'''

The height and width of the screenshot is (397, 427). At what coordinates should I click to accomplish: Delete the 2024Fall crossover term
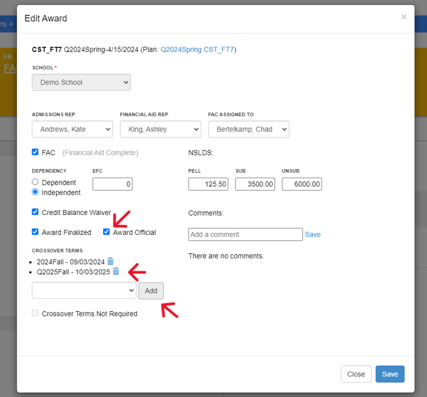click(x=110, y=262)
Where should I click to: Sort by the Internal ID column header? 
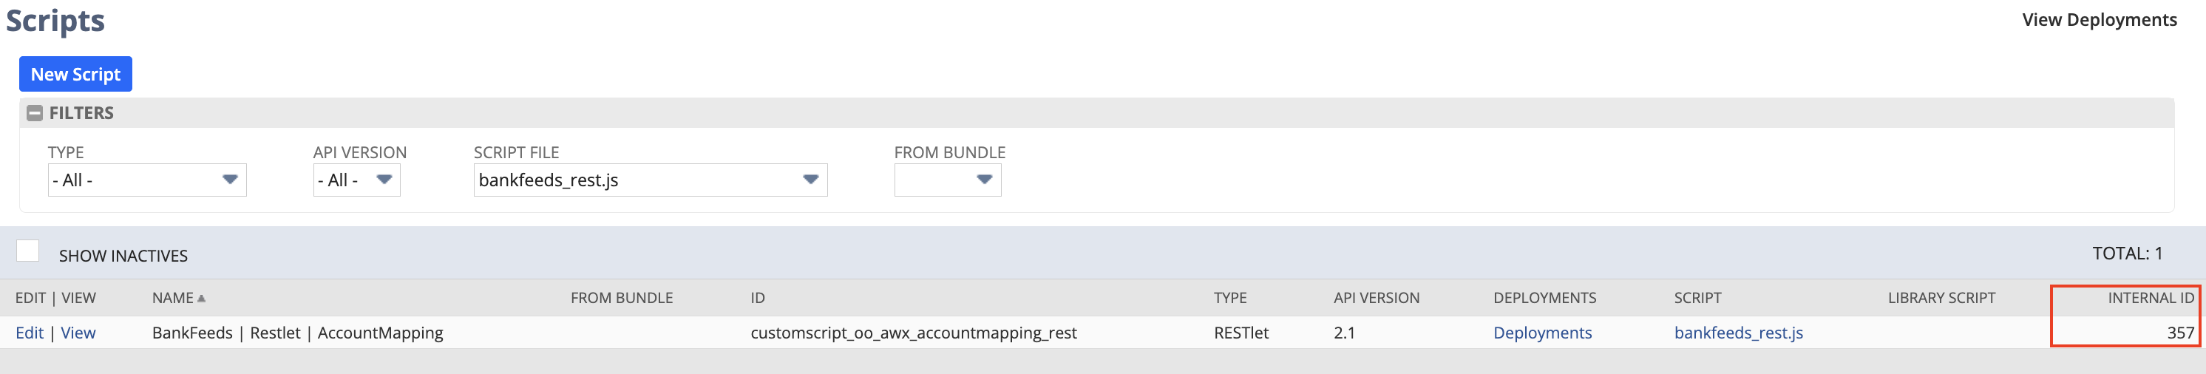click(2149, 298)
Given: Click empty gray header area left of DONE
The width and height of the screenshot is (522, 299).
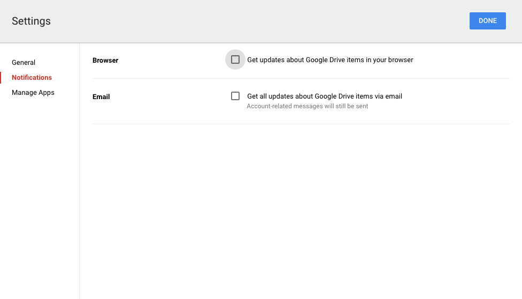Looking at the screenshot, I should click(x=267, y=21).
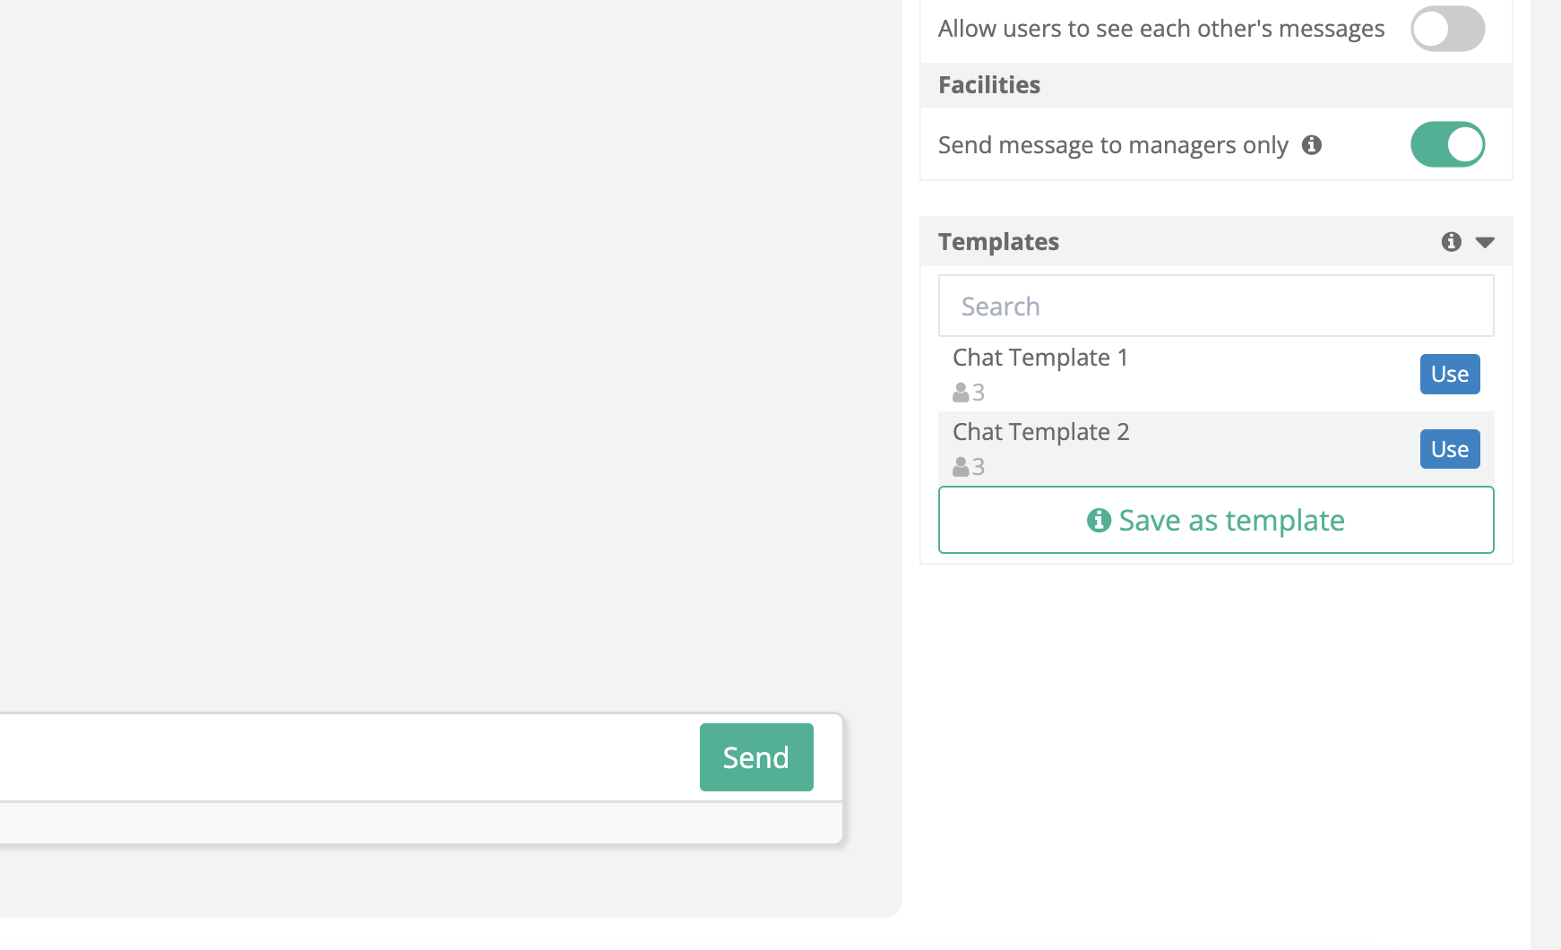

'''

### Exercise task
Convert the lines of the data above into a JSON list of strings, one string per line, skipping blank lines. Leave the pictures out.

### The output
[
  "The height and width of the screenshot is (397, 427). At what coordinates should I click to accomplish: Delete the 2024Fall crossover term",
  "click(x=110, y=262)",
  "Where should I click to: Sort by the Internal ID column header? ",
  "click(2149, 298)",
  "Given: Click empty gray header area left of DONE",
  "The width and height of the screenshot is (522, 299).",
  "Looking at the screenshot, I should click(x=267, y=21)."
]